城下町まで戻ると、女達はそれぞれの居場所に戻っていった。だが、レイカだけは、コーウィンと一緒に、商人のバイトックの家まで送り届けることになった。報酬のもらい先が同じなのだ。
「うわ、痛そう」
レイカを引き渡すなり、コーウィンがバイトックに殴られていた。かなり強烈に殴られており、地面を二転三転していた。
「お前なんかと関係しているから、レイカがこんな目にあったのだ。お前に、大事な一人娘を任せられるわけがない」
「僕は、見つけようと必死に」
「うるさい。今すぐ、私の目の前から消えろ。二度と現れるな」
「お父さん」
「レイカ、おまえもコイツに二度と会うな。許さんからな」
事情は知らないし、知りたくもないが、恋人の父親に殴り倒されたコーウィンを想うと、いくらか同情したくもなった。
コーウィンがとぼとぼと立ち去ると、バイトックは笑みを向けてきた。切り替えの早さが驚きだ。
「やあ、冒険者の皆さん。この度は娘を助けて頂き、感謝の念に堪えません」
「報酬下さい」
「そうよ。頂戴」
長政に続いて、報酬を求める声を出した。
苦労しただけのご褒美はもらわないとね。
「ええ、もちろんです」
もらったのは、銀貨が詰まった小袋だった。娘の対価なら、もっとたくさんの金貨袋を積め、と言いたい。
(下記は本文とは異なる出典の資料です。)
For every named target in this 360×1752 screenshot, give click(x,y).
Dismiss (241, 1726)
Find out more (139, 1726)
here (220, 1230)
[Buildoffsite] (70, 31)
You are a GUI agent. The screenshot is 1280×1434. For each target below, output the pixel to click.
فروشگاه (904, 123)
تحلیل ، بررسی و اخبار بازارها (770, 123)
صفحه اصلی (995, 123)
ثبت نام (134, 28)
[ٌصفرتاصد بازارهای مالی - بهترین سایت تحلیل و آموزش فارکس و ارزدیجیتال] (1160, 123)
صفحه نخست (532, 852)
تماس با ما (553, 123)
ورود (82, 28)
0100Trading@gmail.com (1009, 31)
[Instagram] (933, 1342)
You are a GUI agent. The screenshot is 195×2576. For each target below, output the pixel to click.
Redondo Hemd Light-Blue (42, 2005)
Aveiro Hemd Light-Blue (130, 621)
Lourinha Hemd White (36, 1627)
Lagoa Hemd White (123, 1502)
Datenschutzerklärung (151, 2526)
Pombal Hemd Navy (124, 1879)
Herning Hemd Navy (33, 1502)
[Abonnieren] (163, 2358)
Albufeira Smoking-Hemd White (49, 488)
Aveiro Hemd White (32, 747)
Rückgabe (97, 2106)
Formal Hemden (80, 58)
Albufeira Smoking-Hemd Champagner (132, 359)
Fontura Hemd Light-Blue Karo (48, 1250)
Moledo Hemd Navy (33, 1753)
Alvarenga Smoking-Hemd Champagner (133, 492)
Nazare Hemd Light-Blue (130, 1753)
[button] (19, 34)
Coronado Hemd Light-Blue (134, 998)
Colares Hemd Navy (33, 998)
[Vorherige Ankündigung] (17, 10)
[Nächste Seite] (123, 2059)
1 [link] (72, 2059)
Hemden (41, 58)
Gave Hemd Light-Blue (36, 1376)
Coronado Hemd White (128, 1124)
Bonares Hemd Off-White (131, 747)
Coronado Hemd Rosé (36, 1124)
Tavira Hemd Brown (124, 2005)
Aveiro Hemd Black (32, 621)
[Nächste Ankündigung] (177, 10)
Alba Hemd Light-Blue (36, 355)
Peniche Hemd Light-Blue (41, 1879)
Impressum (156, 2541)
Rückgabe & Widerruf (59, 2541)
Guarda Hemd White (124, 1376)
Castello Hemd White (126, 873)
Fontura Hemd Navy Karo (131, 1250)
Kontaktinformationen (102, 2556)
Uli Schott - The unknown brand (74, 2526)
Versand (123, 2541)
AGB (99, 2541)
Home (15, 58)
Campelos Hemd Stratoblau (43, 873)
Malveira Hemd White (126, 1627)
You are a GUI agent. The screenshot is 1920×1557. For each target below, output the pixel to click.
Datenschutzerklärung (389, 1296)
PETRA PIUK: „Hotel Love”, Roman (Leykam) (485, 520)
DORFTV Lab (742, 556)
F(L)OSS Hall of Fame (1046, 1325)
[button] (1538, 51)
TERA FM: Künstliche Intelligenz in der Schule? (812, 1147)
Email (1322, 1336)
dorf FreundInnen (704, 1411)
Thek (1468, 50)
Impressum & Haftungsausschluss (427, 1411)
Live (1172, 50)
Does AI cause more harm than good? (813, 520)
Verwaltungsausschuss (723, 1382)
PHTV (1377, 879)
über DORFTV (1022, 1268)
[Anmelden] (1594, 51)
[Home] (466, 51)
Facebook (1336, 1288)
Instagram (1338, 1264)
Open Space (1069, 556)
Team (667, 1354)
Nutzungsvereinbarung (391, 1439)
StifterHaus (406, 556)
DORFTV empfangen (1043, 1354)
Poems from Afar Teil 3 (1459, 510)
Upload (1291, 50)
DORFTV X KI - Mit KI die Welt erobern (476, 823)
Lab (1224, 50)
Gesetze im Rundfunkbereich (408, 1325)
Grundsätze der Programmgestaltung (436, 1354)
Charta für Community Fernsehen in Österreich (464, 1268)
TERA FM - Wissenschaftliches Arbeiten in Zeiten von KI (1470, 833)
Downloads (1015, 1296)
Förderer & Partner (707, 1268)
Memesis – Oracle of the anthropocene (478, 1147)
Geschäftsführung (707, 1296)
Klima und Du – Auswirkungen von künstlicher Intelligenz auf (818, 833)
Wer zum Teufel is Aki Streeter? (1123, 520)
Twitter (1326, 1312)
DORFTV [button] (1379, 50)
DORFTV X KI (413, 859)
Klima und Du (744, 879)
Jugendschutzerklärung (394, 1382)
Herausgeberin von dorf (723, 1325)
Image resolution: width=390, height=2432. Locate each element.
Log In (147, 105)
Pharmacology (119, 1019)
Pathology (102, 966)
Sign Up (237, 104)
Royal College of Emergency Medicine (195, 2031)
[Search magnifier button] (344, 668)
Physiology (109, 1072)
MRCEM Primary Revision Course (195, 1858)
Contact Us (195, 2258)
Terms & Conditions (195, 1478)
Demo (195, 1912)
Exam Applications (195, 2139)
「それと、良かったらもう一つ、依頼を受けては貰えませんか?」
「聞きましょう」
長政が応えると、応接室に案内された。
「実は、手形を賊に盗まれてしまったのです」
「さらわれて、盗まれてって。ざるセキュリティね」
「余計なことを言う女だな、ほんと」
「美杉君落ち着いて。ゲームだから、ゲーム」
「されどゲームだろうが」
「で、引き受けるんでしょ。どこの賊よ?」
依頼内容は、賊に盗まれた手形……つまり現金の代わりとなる紙切れを取り返すことだった。またしても、他の情報がない。
会話を終えて外に出ると、休憩をすることになった。一時的な自由時間である。
一人になると思う。コメントがほとんどなかった。堂安翔也関連以外のコメントは、ほとんどと言っていいくらいにない。
容姿には自信がある。幼い頃からモテてきた。そんな過去が、嘘のような現状だった。悲しい。挫けそうだ。
しかし、トースケ自身より、もっとひどい状況の長政が、平然としている。こんなぽっと出のような一般人に、業界歴の長い自分が負けるわけにはいかない。
負けてたまるか。下を向くな。笑え。主役になれ。オンリーワンになれ。トースケは自分を叱咤した。